Lewis’s Roman studio was listed along with those of other major artists of the day in all of the best guidebooks. Her career was followed closely by the American and European press, and she quickly became the first non-white American to gain an international reputation as a sculptor. Along with portrait busts of friends and public figures, her more ambitious early work referenced her dual heritage with themes of black emancipation and of Native American life and lore. In the latter instance she produced a body of work based upon Henry Wadsworth Longfellow’s epic poem, The Song of Hiawatha (1855), the single best-selling poem in the English language of the entire 19th-century. Savvy collectors and curious tourists alike flocked to Lewis’s studio to purchase this work with its added cachet of coming from the hand of an artist who was herself part Indian.

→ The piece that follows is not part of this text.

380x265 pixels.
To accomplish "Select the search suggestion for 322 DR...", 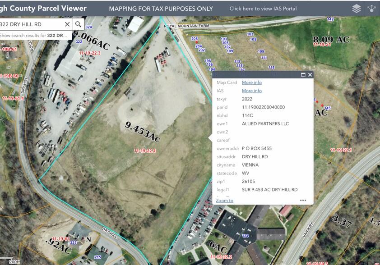I will pos(34,36).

It was not uncommon for sculptors of successful larger works to excerpt a detail of such pieces in the form of a bust sold independently; most notably, Hiram Powers’ Greek Slave was offered in both versions. Given her friendship with Powers, Lewis would have recognized the wisdom of that practice. Her elaborate group, The Old Arrowmaker and His Daughter (also known as The Wooing of Hiawatha), and the standing couple in her Marriage of Hiawatha, provided the models for her busts of Minnehaha and Hiawatha with the subject’s name inscribed on the lower front atop the base. To date there are five known signed and dated copies of Lewis’s Minnehaha bust housed in public and private collections. This previously unknown example adds another to that number.

The mythic love story of Hiawatha and Minnehaha was well known. Still, in depicting the Indian maiden, Lewis walked a cautious line between creating a chaste child of the forest and perpetuating stereotypes of morally naïve savages. While Minnehaha wears an animal pelt, unlike the conventional depictions of such clothing at that period – – often draped over one shoulder with an exposed breast emphasizing a partially clothed life in the wild, hers is fashioned into a modest garment accented with graduated beads at her neck.

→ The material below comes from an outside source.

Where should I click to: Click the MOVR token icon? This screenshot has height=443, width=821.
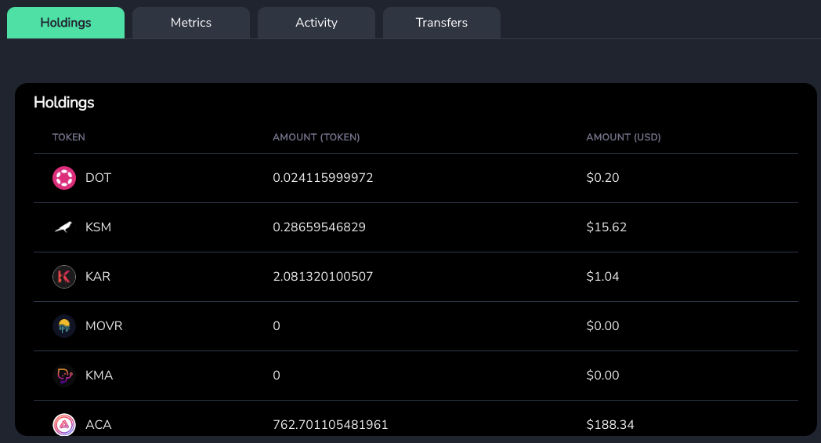coord(64,325)
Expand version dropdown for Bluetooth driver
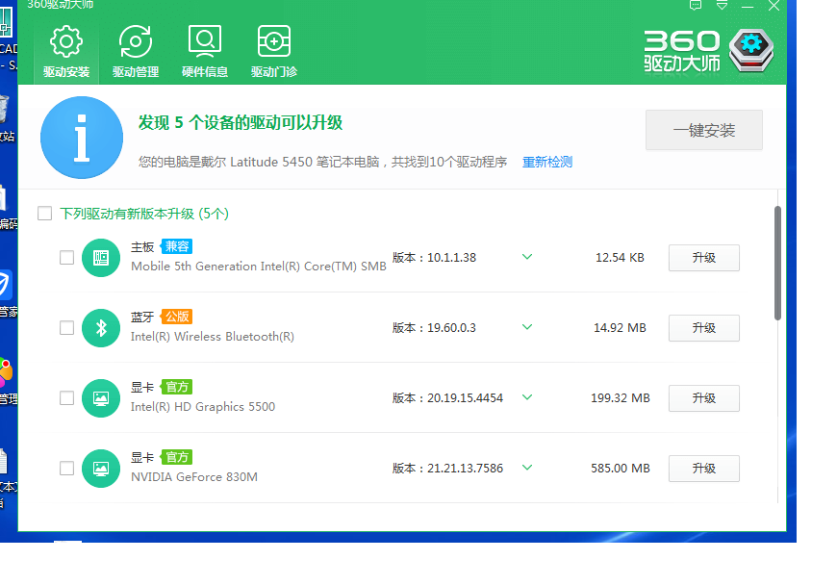 tap(527, 327)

Lewis’s characteristic interest in the play of pattern and texture is evident in the pelt bodice framed on one side by the smooth flesh of a bare shoulder, and on the other by the weight and folds of the fabric of the blanket draped across the opposite shoulder. The beads suggest worked stone or bone; the headband is likely a strip of leather. They pose a contrast to the softness of the billowing flow of wavy hair and to the lightness of the elegant sweep and fall of the crowning feather. This is a small work with a considerable aesthetic and narrative burden. Within her persona, Lewis’sMinnehaha is designed to evoke the ambience of an untamed wilderness, the innocence of first love, and the nobility of a tragic figure caught in the inevitability of a sealed fate.

For most of the latter part of the 19th century these small marbles by Edmonia Lewis were highly prized; one example of her bust of Minnehaha was displayed at the National Academy of Design as early as 1868. Beginning in the 1990s they have begun to return to an increasingly avid market.

mr-feb09wr  We would like to thank Edmonia Lewis scholar Marilyn    Richardson for the catalogue essay. She is the Principal of  Art  + History Consultants, a  research and design group in  Watertown, MA. The technical description  and condition  report were provided by Cowan’s Auctions. 

Condition: The bust was once painted white, and this residue can still be seen in areas. It has mostly worn to again expose the marble as it would have been after execution. The paint was applied several decades ago. Two natural veins in the marble extend both across the face and the neck/chest, each visible on the reverse side. A small loss is apparent above the Fecit A Romainscription on verso.